Each tactic used by the officers in the Oct. 22 arrest is taught at the Boston Police Academy as an appropriate technique with a resistant or assaultive suspect. Under the Municipal Police Training Committee guidelines, an officer who has been swung on by a suspect – as one of the three initial officers was – is justified in using closed fists, baton strikes, or even a TASER to subdue that suspect. This point needs to be crystal clear: By using their hands and knees as compliance and distraction techniques, these officers used less force than they could have given the suspect’s behavior.

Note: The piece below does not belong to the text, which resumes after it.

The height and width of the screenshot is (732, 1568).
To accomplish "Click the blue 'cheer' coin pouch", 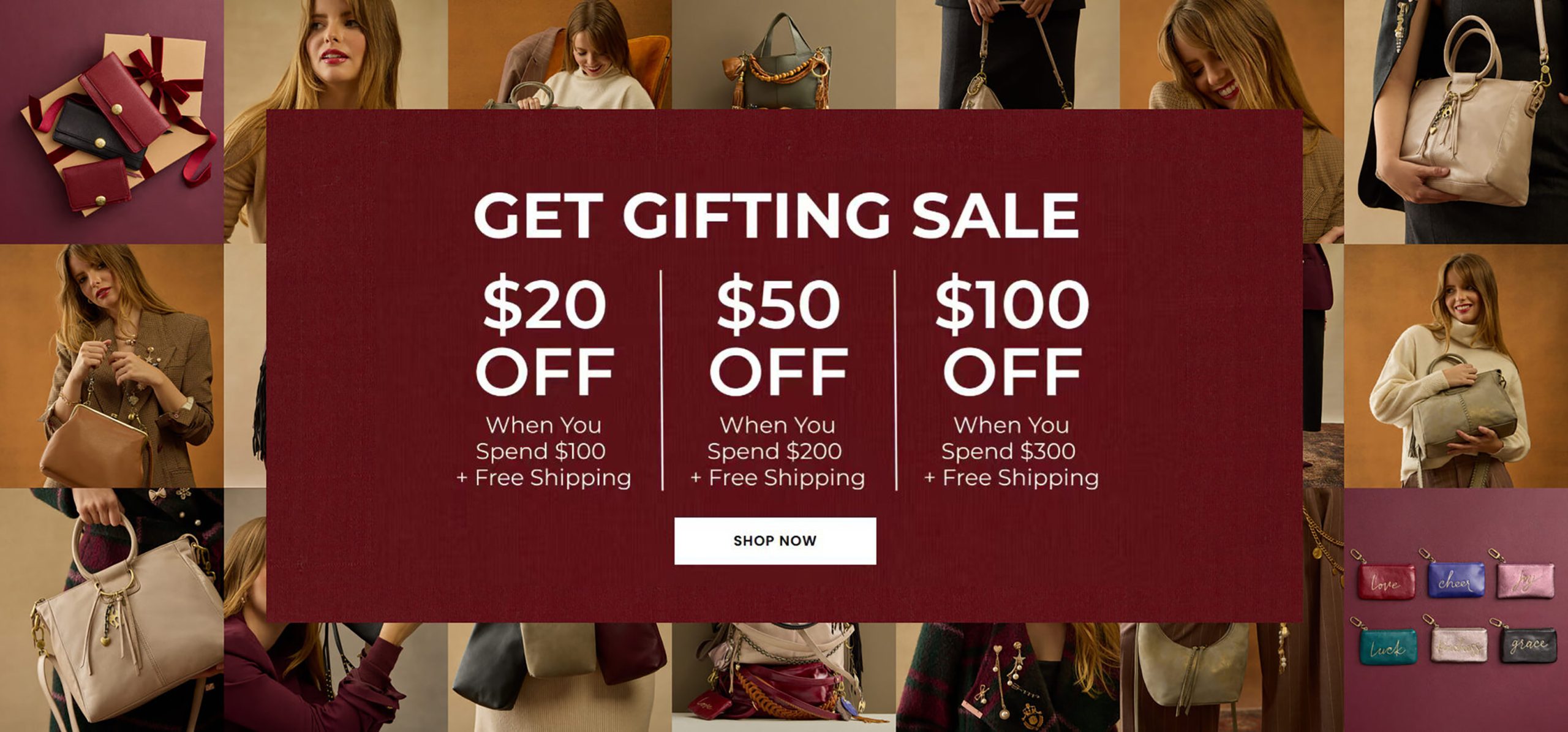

This is not to say that the execution of the arrest was flawless. In fact, it was not, and in this respect our findings were significantly informed by Professor Connor’s expert review. Foremost, Professor Connor indicated to us that he did not see any strikes that he found excessive. He noted that no officer struck the juvenile once he was handcuffed, and that the officers appeared to use force in a good-faith effort to gain the juvenile’s compliance, not punish him or inflict injury out of malice.
Instead, Professor Connor indicated, the flaws in the Oct. 22 arrest came from a lack of coordination rather than a lack of restraint. Many of the strikes proved to be completely ineffective, and the evidence is in the two-plus minutes it took nine public safety officers to achieve the suspect’s compliance. Moreover, the use of multiple strikes and blows in the context of a college campus arrest was almost bound to inflame public opinion and was not as effective as targeting nerve centers for pain compliance using a baton or other implement. I have supplied Commissioner Davis with a series of Professor Connor’s recommendations in this regard.
Like many others who saw them, I was initially disturbed by the video clips of the Oct. 22 arrest. But here as elsewhere, context is everything: The juvenile suspect was wanted for escaping incarceration for a violent offense. He reacted with disproportionately assaultive behavior when officers tried to remove his backpack and take him into custody. And he refused to take his hands out from beneath his body even after repeated orders and efforts to do so. Based on training, experience, and common sense, a reasonable officer could believe that he had or was attempting to use a weapon.
The officers who arrested the juvenile used a series of techniques taught not only at the Boston Police Academy but in most major American cities. They used a level of force appropriate to the circumstances and proportionate to the juvenile’s resistance and aggression. They stopped using force when their objective was achieved and the suspect was in handcuffs.
The Oct. 22 arrest at Roxbury Community College has been reviewed and investigated with an objective eye. The arrest of a violently resisting suspect is by its nature chaotic, and it can even be disturbing. Legally and factually, however, the evidence we’ve assembled and scrutinized does not support criminal charges against any of the officers involved.